WHAT THE EXERCISE ASKS: From the listing below, return each line that includes "computer".

RECORDS FOR THIS EXERCISE:
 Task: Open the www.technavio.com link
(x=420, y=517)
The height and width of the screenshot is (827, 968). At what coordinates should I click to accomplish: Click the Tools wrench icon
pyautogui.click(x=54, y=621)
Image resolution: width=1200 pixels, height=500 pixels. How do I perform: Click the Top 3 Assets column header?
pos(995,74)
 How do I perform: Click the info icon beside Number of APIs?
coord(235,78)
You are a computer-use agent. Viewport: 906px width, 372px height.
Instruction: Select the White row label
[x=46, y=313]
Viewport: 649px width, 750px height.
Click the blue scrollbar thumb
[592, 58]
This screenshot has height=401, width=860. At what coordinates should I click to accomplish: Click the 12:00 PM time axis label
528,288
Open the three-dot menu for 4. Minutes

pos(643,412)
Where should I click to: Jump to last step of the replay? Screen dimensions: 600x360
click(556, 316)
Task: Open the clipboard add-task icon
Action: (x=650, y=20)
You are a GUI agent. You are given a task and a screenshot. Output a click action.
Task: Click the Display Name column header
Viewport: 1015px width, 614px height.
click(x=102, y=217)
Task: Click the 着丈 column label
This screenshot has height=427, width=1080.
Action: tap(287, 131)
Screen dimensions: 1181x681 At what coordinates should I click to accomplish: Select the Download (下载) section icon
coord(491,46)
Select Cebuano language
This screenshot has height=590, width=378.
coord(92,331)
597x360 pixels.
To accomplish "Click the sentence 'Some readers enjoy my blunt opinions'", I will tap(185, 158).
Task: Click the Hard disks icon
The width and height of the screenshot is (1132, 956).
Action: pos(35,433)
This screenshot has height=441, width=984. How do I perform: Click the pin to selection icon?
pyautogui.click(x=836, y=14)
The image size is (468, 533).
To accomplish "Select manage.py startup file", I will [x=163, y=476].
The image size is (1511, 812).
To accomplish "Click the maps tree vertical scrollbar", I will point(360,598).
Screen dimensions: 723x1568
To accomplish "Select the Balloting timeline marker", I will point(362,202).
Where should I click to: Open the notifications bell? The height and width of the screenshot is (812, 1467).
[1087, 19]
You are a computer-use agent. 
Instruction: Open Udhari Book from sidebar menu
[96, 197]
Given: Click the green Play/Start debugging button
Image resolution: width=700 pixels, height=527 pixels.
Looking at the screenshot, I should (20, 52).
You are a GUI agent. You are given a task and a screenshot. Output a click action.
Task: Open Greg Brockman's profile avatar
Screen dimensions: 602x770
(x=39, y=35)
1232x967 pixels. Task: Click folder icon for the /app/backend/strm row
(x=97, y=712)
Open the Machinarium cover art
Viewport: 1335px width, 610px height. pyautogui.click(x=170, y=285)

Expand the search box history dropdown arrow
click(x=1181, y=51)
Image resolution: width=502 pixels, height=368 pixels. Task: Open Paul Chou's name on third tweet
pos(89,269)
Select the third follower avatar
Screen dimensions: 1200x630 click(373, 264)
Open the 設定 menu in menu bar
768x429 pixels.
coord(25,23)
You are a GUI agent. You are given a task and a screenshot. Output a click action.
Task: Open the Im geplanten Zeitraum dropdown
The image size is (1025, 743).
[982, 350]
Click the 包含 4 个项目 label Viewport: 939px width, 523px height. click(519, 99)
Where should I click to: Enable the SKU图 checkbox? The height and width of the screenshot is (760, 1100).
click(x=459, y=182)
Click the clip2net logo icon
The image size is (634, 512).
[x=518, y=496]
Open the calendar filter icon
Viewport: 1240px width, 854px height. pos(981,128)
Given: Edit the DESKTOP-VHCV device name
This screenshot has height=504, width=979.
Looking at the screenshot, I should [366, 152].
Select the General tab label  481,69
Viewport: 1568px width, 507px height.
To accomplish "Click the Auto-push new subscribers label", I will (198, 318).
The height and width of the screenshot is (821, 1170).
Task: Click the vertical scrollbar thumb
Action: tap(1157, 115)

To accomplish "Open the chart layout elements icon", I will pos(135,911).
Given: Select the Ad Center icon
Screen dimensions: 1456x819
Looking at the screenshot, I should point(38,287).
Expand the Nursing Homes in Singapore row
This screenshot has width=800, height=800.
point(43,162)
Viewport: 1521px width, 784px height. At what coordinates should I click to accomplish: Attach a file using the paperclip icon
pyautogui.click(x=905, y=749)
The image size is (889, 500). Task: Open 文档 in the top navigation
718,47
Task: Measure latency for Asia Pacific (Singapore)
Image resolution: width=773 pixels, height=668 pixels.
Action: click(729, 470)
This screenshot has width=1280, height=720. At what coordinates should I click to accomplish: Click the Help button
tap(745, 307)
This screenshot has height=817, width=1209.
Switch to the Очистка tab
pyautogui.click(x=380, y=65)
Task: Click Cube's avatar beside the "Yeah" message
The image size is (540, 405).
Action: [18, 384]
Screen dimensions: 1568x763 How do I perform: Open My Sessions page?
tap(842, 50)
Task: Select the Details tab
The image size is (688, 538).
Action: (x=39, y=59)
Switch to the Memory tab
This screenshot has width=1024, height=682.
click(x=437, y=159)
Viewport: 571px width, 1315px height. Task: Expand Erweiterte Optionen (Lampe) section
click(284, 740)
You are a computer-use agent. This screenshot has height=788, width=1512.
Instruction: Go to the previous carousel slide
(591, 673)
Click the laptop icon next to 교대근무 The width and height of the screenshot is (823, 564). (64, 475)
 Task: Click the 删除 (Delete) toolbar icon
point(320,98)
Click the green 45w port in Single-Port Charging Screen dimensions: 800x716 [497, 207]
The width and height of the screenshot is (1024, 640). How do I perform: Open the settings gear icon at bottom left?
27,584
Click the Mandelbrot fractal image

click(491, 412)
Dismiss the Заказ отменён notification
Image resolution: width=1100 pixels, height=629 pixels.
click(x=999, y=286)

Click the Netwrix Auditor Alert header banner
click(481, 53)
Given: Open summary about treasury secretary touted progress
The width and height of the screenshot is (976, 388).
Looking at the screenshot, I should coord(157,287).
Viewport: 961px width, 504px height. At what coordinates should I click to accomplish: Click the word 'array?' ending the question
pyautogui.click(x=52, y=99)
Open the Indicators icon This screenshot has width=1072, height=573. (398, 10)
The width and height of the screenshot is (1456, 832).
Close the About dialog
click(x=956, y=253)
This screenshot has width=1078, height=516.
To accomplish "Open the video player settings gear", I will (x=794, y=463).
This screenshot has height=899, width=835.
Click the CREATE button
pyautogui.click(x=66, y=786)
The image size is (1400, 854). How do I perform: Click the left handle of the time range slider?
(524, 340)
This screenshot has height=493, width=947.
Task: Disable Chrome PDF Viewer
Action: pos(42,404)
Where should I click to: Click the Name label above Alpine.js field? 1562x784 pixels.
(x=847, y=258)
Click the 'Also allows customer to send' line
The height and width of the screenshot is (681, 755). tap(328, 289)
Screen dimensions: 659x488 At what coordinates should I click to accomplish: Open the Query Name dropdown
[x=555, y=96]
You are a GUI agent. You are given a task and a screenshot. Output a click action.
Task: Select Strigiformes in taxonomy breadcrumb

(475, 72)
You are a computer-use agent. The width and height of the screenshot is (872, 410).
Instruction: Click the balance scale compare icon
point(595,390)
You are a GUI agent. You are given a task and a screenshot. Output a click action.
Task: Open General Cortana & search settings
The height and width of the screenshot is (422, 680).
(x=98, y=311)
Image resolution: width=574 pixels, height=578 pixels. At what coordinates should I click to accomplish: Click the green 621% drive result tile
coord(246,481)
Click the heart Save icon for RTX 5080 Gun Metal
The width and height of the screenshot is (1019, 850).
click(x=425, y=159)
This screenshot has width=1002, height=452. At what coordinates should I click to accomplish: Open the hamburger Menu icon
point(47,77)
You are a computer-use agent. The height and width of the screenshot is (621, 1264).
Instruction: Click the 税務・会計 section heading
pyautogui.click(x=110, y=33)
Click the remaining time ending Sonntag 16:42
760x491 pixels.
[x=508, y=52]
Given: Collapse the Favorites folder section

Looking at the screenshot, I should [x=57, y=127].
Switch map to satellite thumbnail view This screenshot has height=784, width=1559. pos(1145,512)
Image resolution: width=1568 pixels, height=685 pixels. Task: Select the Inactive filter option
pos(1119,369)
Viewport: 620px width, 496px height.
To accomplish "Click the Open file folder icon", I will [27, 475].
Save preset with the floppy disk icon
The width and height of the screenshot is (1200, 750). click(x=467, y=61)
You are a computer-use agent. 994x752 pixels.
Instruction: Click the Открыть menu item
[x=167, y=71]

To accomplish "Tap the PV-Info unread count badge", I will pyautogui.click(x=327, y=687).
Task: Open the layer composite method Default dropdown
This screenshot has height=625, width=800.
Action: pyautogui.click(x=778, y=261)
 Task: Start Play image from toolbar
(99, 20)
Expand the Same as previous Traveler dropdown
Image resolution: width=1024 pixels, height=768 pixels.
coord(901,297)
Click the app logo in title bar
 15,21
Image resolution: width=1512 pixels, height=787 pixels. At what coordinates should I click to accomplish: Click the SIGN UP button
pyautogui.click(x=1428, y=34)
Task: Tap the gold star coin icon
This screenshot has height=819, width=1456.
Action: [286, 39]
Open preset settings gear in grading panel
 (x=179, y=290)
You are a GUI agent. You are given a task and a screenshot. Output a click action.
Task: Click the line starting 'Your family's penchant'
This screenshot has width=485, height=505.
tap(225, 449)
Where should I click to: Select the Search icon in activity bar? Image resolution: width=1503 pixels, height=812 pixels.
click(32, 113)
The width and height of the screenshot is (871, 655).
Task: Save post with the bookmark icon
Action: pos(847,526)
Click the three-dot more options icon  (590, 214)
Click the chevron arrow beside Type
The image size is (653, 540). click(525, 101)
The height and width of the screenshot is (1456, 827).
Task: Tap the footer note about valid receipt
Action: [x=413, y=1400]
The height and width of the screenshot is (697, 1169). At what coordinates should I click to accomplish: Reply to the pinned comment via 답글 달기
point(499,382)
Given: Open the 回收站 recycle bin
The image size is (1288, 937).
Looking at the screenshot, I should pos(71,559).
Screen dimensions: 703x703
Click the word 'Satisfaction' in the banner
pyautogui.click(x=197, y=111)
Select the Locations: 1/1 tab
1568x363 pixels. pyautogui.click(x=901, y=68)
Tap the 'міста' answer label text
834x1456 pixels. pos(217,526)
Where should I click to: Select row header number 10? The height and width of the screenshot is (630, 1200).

EXPECTED ANSWER:
You are a computer-use agent. Viewport: 906px width, 372px height.
You are a computer-use agent. 
You are a computer-use agent. This screenshot has height=788, width=1512.
You are a computer-use agent. The width and height of the screenshot is (872, 410).
You are a computer-use agent. The height and width of the screenshot is (621, 1264).
You are a computer-use agent. 994x752 pixels.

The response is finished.